Poco antes de que Messi agarrara la Copa del Mundo y la elevara al cielo rodeado de sus compañeros el emir de Catar, el jeque Tamim bin Hamad Al Thani -bajo la mirada más que cómplice del presidente de la FIFA, Gianni Infantino-, enfundó el cuerpo del astro argentino con una túnica negra con hilos de oro. En la que fue seguramente la foto más icónica de la historia del fútbol no se verá el escudo de Argentina sino una sombra negra llamada bisht que sólo pueden usarla los hombres y se asocia a la realeza, poder y riqueza. Una cortina que tapa las vergüenzas de este Mundial.

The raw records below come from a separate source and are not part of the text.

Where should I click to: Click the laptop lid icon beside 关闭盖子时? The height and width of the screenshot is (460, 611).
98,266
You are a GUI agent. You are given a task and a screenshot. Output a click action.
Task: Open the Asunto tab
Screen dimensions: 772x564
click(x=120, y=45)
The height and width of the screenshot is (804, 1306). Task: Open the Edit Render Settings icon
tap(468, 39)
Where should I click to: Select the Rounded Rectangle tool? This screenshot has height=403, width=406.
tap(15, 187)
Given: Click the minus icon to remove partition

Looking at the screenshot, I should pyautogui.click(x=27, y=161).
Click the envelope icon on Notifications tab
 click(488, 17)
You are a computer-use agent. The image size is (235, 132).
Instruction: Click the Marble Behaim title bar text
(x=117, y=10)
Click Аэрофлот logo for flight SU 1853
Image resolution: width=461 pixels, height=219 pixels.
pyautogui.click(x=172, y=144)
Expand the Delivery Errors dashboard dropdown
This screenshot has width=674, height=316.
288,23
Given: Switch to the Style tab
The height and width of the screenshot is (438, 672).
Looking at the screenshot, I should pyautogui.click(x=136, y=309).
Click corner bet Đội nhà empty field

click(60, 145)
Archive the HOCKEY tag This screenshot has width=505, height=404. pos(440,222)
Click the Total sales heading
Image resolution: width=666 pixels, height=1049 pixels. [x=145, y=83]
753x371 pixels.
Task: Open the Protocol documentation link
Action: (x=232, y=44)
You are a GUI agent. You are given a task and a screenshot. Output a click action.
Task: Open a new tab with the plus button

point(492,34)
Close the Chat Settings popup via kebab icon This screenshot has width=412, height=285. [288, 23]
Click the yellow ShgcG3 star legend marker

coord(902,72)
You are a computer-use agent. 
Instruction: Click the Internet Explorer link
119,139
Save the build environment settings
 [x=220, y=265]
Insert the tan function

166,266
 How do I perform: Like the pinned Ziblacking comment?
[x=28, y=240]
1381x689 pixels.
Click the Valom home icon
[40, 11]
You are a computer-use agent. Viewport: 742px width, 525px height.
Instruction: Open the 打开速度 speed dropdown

¿Quizás para que quede claro que el Mundial que ganó Messi lo organizó Catar y un mensaje político de que el dinero puede con todo? Messi quedó enterrado en su propia sombra. En este Mundial han jugado sobre cientos de esclavos muertos, hay un futbolista presuntamente condenado a muerte en Iran por oponerse a un régimen teocrático que se ensaña con las mujeres, y en el mismo Catar las que no llevan capa negra deben conseguir el permiso de sus tutores masculinos para casarse.

Messi ya había aceptado un contrato para ser embajador de Turismo de Arabia Saudí con lo que poco se podía esperar, no iba a ofender al emir. Fue utilizado a antojo de la familia real. El multimillonario, admirado como si fuera un rey y que reside en países democráticos, no ha sabido aprovechar su trono para trascender del fútbol y lanzar un sólo mensaje de defensa de las libertades y los Derechos Humanos. Haberlo hecho le hubiera engrandecido aún más. Claro que igual alguno de sus jeques termina siendo su jefe previo pago de un pastizal para lucirlo en el carísimo cementerio de elefantes que es el fútbol arábigo.